Although there is a lack of comparable data pertaining to HIV-positive patients and LOS, low GCS [23], anemia [24–26], elevated urea [27,28], elevated creatinine [28,29], hypalbuminemia [26,30], hyperlactatemia [31], cryptococcal meningitis [32] and bacterial meningitis [33] have been associated with prolonged LOS in multiple non-HIV based studies that enrolled general medical, perioperative and other disease-specific population groups.
It is rather surprising that those with oxygen saturation <90% had a significantly lower likelihood of prolonged LOS (OR 0.37, p <0.001). Although the underlying reasons for this finding is unclear and were not explored in this study, the large number of study participants that presented with bacterial pneumonia and other respiratory system pathologies (most of whom had a LOS <7 days), may be a possible explanation. Furthermore, it is also possible that some patients with a low oxygen saturation at presentation may have demised during the initial days of their hospital admission.

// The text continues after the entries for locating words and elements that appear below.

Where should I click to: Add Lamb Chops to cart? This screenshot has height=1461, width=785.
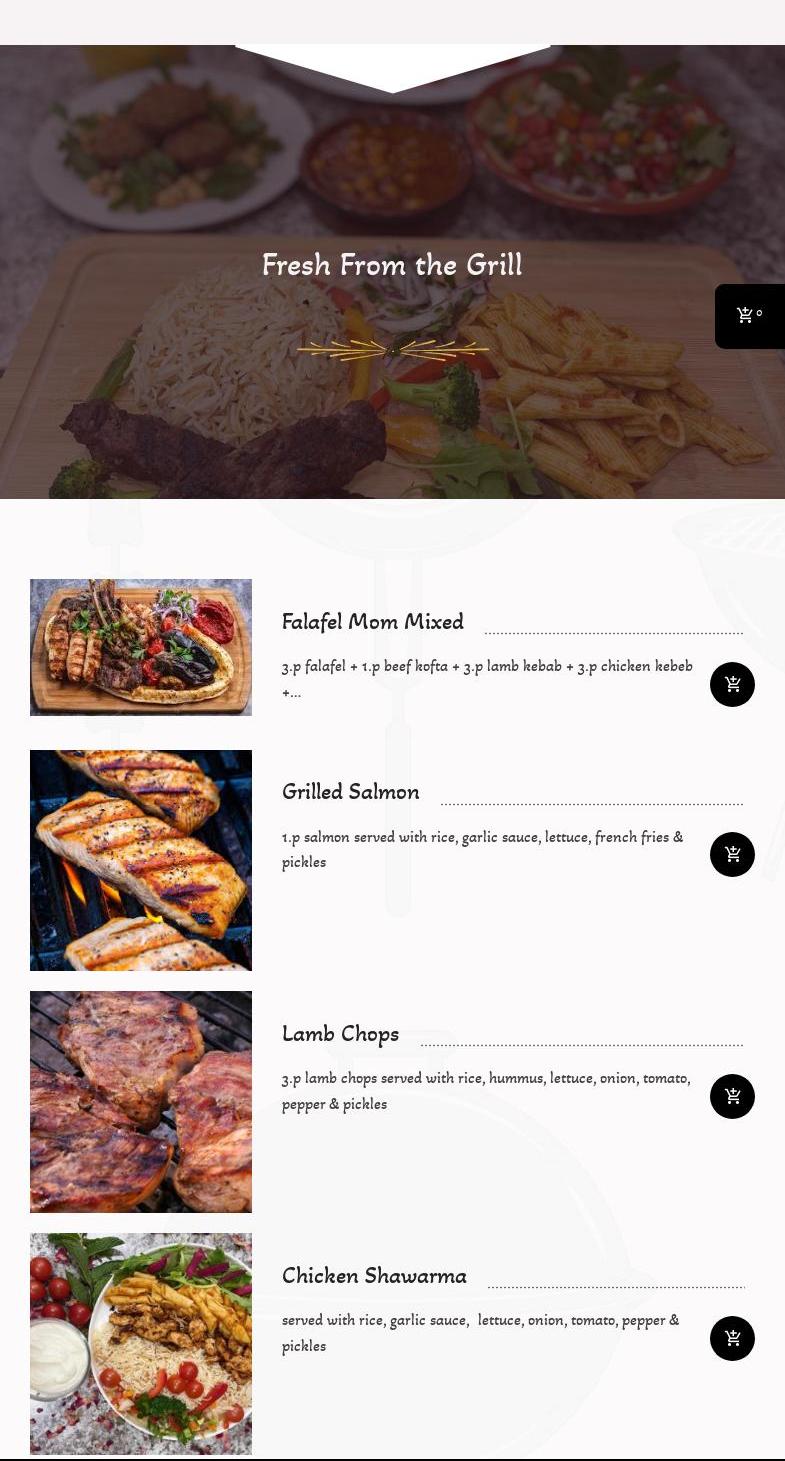point(732,1097)
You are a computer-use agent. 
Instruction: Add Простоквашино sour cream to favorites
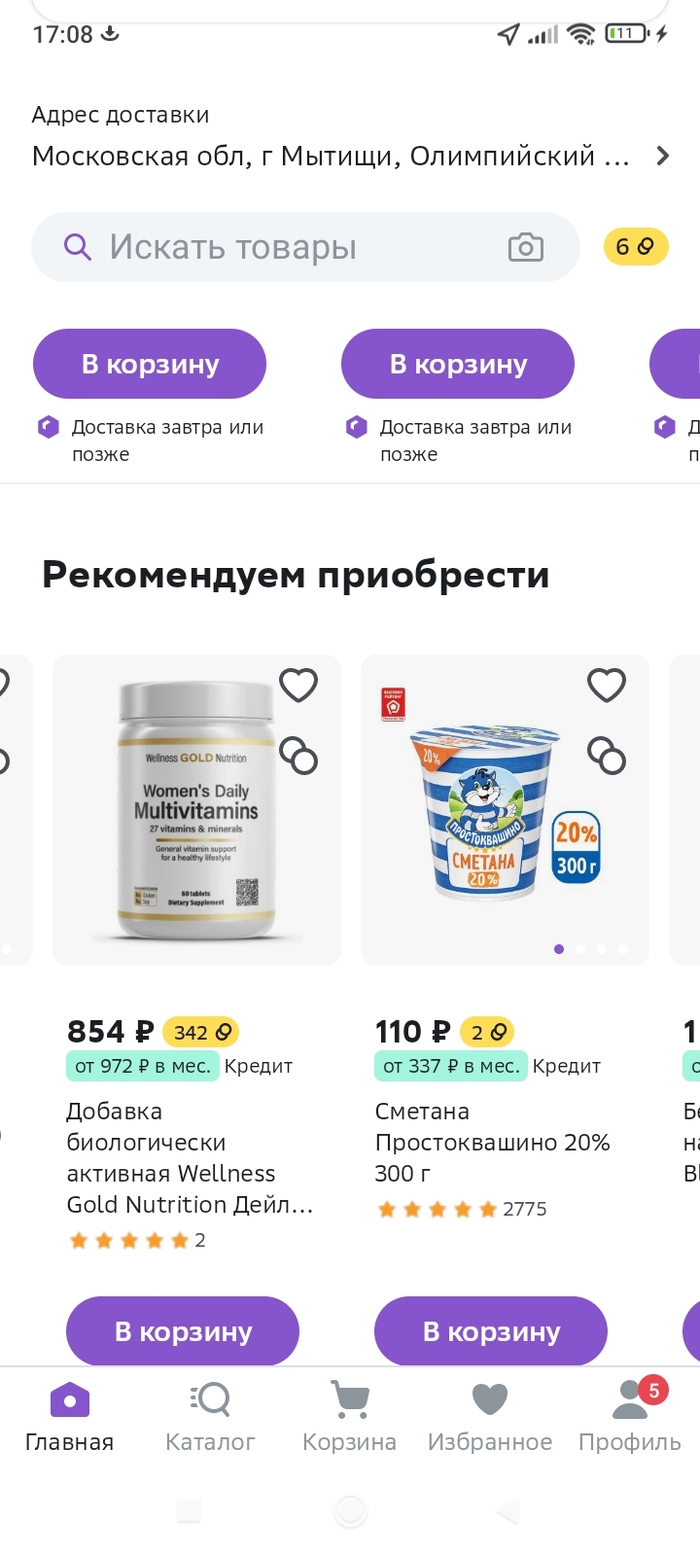pyautogui.click(x=606, y=685)
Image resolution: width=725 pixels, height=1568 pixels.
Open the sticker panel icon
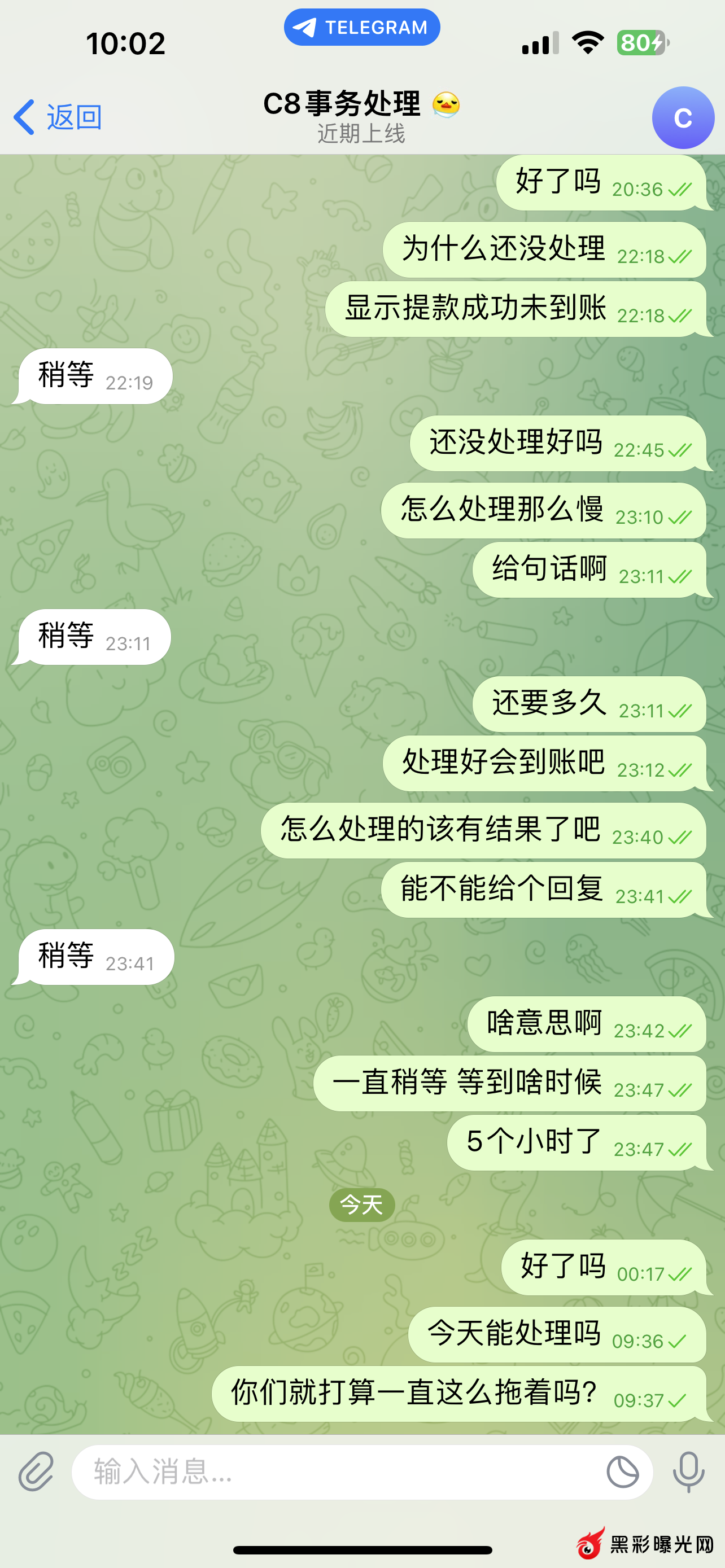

There are some limitations to this study. Firstly, this was a single center study, hence our findings may not necessarily be generalizable to other settings where criteria for patient discharge may differ. Secondly, it is possible that some patients may have been readmitted for the same illness shortly after having been discharged, which was not taken into account when calculating the LOS. Thirdly, some patients were discharged for continuation of care to a rehabilitation or step-down facility, which was also not accounted for when calculating the LOS. Finally, we did not account for the presence of underlying comorbid and other chronic illnesses, nor did we account for individual social circumstances, both of which may have also influenced the overall LOS.
There are specific criteria that predict longer length of stay in HIV-positive patients presenting to the ED. These findings may be useful in guiding clinical decision making, directing the appropriate channeling of resources, and facilitating the design of innovative strategies to optimize LOS.
The authors would like to thank the staff at the Charlotte Maxeke Johannesburg Academic Hospital for their assistance with identifying potential study participants.